## WHAT YOU HAVE TO DO
The full listing below should be copied verbatim.

****

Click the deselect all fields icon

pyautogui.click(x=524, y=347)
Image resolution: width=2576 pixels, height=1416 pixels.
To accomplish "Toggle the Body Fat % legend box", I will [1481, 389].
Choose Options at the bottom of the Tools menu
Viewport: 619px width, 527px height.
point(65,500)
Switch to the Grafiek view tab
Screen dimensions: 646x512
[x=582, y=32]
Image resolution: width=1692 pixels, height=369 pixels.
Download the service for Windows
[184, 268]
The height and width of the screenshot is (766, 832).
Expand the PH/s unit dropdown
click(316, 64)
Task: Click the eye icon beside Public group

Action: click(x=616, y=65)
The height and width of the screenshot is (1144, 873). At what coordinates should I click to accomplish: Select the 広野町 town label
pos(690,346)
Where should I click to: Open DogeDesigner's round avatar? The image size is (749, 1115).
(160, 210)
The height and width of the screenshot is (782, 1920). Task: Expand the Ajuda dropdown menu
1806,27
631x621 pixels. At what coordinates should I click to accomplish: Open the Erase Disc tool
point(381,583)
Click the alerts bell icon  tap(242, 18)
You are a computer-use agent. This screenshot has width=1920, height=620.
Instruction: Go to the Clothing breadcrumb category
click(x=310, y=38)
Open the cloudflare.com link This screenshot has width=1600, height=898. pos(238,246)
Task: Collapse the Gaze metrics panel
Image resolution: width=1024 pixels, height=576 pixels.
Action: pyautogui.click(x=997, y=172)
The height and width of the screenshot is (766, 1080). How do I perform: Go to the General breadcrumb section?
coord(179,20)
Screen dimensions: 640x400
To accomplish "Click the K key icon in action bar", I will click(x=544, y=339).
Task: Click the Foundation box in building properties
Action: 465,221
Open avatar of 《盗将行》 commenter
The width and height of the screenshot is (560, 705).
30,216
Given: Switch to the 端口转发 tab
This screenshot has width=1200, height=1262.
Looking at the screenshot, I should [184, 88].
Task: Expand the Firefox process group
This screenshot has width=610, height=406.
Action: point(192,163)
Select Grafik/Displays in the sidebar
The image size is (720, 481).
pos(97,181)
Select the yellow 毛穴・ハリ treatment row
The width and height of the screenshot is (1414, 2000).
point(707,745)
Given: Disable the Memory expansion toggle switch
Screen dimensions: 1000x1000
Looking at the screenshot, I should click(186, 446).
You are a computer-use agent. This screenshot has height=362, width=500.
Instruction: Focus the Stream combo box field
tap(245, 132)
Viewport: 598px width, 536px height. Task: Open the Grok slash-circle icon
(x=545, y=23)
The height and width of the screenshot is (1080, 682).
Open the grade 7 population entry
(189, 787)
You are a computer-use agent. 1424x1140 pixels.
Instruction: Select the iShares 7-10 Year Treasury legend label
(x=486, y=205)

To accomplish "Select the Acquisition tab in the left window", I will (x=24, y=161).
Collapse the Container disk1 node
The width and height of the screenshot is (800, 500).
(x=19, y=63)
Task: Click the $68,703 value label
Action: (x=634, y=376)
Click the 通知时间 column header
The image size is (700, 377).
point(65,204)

****

## YOUR RESPONSE
Click the deselect all fields icon

pyautogui.click(x=524, y=347)
Image resolution: width=2576 pixels, height=1416 pixels.
To accomplish "Toggle the Body Fat % legend box", I will [1481, 389].
Choose Options at the bottom of the Tools menu
Viewport: 619px width, 527px height.
point(65,500)
Switch to the Grafiek view tab
Screen dimensions: 646x512
[x=582, y=32]
Image resolution: width=1692 pixels, height=369 pixels.
Download the service for Windows
[184, 268]
The height and width of the screenshot is (766, 832).
Expand the PH/s unit dropdown
click(316, 64)
Task: Click the eye icon beside Public group

Action: click(x=616, y=65)
The height and width of the screenshot is (1144, 873). At what coordinates should I click to accomplish: Select the 広野町 town label
pos(690,346)
Where should I click to: Open DogeDesigner's round avatar? The image size is (749, 1115).
(160, 210)
The height and width of the screenshot is (782, 1920). Task: Expand the Ajuda dropdown menu
1806,27
631x621 pixels. At what coordinates should I click to accomplish: Open the Erase Disc tool
point(381,583)
Click the alerts bell icon  tap(242, 18)
You are a computer-use agent. This screenshot has width=1920, height=620.
Instruction: Go to the Clothing breadcrumb category
click(x=310, y=38)
Open the cloudflare.com link This screenshot has width=1600, height=898. pos(238,246)
Task: Collapse the Gaze metrics panel
Image resolution: width=1024 pixels, height=576 pixels.
Action: pyautogui.click(x=997, y=172)
The height and width of the screenshot is (766, 1080). How do I perform: Go to the General breadcrumb section?
coord(179,20)
Screen dimensions: 640x400
To accomplish "Click the K key icon in action bar", I will click(x=544, y=339).
Task: Click the Foundation box in building properties
Action: 465,221
Open avatar of 《盗将行》 commenter
The width and height of the screenshot is (560, 705).
30,216
Given: Switch to the 端口转发 tab
This screenshot has width=1200, height=1262.
Looking at the screenshot, I should [184, 88].
Task: Expand the Firefox process group
This screenshot has width=610, height=406.
Action: point(192,163)
Select Grafik/Displays in the sidebar
The image size is (720, 481).
pos(97,181)
Select the yellow 毛穴・ハリ treatment row
The width and height of the screenshot is (1414, 2000).
point(707,745)
Given: Disable the Memory expansion toggle switch
Screen dimensions: 1000x1000
Looking at the screenshot, I should click(186, 446).
You are a computer-use agent. This screenshot has height=362, width=500.
Instruction: Focus the Stream combo box field
tap(245, 132)
Viewport: 598px width, 536px height. Task: Open the Grok slash-circle icon
(x=545, y=23)
The height and width of the screenshot is (1080, 682).
Open the grade 7 population entry
(189, 787)
You are a computer-use agent. 1424x1140 pixels.
Instruction: Select the iShares 7-10 Year Treasury legend label
(x=486, y=205)

To accomplish "Select the Acquisition tab in the left window", I will (x=24, y=161).
Collapse the Container disk1 node
The width and height of the screenshot is (800, 500).
(x=19, y=63)
Task: Click the $68,703 value label
Action: (x=634, y=376)
Click the 通知时间 column header
The image size is (700, 377).
point(65,204)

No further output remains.